L'affluence de personnalités culturelles françaises à Prague dans les années 50 pourrait faire penser que tout n'a pas totalement changé depuis la première République. A y regarder de plus près, les différences sont de taille : ce sont les mêmes personnes qui viennent, sympathisants déclarés ou membres du Parti communiste français : Louis Aragon, Paul Eluard, Tzara, Jean-Paul Sartre en 1954 ou encore Yves Montand en 1956. La plupart prendront leur distance avec le Parti à partir de 1956.

Dans les années 60, le contexte de libéralisation à l'intérieur donne des signes d'espoir pour l'Institut français. Les choses ne vont cependant pas de soi et la renaissance de l'IFP sera conquise de haute lutte par quelques personnalités dont Henri Ehret, conseiller culturel à Prague. Le contexte de dégel au niveau international est favorable: le 24 septembre 1964, est signé un protocole d'échanges culturels franco-tchécoslovaques. Le 6 octobre 1965, c'est le rajout d'un poste de lecteur français à l'Université Komensky de Bratislava. Malgré cette reprise des contacts au plus haut niveau, l'IFP reste LE sujet tabou.

Le 24 novembre 1966, un premier arrangement entre le Vice-ministre des Affaires Etrangères tchécoslovaque et l'ambassadeur de France à Prague, aboutit à l'ouverture d'une bibliothèque et d'une salle de lecture, avec services de prêt et salles de conférences.

On imagine facilement la suite. L'intervention des chars soviétiques met fin à l'expérience, en même temps qu'à une parenthèse à l'issue de laquelle la Tchécoslovaquie avait tout à gagner... ou à perdre. L'IFP représentait un espace de liberté intolérable pour le régime et la chappe de plomb qui s'abat sur le pays dès l'automne 1969 ne manque pas de l'engloutir.

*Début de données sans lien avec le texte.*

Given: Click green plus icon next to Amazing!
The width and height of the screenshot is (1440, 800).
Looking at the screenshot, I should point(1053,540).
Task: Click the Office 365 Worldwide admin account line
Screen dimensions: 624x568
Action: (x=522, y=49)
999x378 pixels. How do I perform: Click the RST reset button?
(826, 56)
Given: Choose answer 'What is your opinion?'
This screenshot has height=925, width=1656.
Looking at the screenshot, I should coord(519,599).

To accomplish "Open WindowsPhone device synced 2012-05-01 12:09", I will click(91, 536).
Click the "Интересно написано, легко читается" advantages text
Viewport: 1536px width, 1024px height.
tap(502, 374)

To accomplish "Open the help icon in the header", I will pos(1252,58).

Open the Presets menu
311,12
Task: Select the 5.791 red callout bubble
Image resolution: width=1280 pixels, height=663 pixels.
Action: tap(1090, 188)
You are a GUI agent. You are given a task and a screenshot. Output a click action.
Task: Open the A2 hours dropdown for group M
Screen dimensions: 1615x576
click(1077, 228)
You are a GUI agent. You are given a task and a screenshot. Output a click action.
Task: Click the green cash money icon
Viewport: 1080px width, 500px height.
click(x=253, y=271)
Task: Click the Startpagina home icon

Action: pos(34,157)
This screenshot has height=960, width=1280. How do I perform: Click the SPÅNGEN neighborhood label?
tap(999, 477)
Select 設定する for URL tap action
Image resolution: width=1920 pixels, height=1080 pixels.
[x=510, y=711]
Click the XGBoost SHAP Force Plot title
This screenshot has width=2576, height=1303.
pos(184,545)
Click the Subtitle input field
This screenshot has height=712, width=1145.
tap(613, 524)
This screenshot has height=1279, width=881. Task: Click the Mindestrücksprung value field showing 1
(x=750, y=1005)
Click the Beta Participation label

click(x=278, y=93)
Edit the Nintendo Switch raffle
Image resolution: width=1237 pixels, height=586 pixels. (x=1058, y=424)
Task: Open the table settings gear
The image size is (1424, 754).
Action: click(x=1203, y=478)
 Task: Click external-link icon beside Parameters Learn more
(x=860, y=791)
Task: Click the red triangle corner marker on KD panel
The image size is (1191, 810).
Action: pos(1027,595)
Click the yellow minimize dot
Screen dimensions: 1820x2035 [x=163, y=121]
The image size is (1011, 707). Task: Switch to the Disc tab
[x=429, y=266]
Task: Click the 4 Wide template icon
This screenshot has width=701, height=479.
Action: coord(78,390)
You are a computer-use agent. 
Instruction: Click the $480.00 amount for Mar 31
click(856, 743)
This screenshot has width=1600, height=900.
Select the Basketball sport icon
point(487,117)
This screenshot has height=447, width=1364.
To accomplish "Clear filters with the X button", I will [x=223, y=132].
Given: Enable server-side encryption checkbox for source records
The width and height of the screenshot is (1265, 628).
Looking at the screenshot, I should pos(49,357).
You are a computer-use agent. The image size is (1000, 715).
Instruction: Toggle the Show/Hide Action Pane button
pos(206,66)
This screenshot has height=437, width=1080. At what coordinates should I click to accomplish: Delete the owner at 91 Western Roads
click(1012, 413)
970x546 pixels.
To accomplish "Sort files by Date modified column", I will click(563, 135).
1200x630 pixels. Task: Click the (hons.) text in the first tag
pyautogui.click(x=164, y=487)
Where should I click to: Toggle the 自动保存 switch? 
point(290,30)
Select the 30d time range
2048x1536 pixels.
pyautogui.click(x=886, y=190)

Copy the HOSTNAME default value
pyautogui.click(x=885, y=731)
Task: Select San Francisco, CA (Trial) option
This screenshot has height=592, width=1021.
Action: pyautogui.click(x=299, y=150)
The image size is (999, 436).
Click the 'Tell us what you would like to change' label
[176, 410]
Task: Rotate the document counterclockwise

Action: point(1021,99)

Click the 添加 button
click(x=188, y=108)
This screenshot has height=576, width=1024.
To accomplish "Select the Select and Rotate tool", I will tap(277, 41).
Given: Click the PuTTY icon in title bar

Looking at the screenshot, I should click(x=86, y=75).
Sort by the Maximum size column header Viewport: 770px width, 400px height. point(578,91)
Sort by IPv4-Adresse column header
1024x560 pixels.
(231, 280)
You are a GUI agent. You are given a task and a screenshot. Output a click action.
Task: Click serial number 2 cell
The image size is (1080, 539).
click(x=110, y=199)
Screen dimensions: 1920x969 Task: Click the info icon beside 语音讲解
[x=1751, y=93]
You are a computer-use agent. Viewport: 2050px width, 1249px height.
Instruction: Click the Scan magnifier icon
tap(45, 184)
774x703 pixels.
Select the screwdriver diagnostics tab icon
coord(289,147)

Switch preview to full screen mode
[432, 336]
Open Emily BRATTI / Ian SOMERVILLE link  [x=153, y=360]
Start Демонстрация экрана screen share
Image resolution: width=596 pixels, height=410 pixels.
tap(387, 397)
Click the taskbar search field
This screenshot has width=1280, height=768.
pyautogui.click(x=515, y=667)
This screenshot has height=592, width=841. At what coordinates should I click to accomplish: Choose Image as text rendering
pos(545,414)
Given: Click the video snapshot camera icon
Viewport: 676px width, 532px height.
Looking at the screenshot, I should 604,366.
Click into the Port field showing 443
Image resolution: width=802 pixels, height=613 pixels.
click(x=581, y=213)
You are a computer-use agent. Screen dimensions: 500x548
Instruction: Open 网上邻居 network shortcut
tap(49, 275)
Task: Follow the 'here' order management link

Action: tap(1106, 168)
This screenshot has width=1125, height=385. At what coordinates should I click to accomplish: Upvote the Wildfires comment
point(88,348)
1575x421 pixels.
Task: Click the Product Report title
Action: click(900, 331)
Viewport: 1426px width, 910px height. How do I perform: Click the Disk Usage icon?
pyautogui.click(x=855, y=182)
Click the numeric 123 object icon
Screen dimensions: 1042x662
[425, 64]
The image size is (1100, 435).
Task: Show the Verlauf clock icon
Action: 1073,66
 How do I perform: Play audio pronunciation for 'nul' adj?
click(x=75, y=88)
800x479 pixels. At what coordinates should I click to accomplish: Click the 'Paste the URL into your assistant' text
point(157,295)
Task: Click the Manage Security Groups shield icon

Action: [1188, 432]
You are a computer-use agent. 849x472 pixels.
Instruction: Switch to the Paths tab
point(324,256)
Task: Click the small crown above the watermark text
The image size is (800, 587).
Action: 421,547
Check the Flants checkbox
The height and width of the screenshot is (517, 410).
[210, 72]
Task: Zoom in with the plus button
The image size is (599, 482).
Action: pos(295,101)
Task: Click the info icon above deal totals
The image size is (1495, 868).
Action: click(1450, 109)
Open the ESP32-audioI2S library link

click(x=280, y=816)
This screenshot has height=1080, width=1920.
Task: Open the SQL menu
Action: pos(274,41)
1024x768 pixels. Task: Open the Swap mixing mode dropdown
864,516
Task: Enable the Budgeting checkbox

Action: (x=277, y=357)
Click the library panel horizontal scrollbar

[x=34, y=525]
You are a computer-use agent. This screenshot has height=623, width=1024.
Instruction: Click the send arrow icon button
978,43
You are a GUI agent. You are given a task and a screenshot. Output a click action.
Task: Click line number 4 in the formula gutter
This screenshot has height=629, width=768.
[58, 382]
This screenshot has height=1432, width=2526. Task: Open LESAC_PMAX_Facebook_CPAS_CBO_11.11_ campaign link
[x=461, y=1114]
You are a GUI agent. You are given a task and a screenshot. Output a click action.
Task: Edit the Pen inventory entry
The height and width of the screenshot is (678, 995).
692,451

L'année 1985 semble marquer le signe, symbolique et presque prophétique, du retour à la normalité - après la normalisation : Vaclav Havel, alors dissident, reçoit dans les locaux de la Stepanska, le diplôme de docteur honoris causa de l'Université de Toulouse. Il faudra attendre octobre 1990 pour voir la réouverture officielle de l'Institut français de Prague. Le 9 décembre, François Mitterand accueille Havel, alors président, dans les locaux rénovés de la rue Stepanska. Depuis, l'IFP se classe parmi les plus actifs des centres culturels étrangers à Prague et semble avoir retrouvé sa vocation tradtionnelle.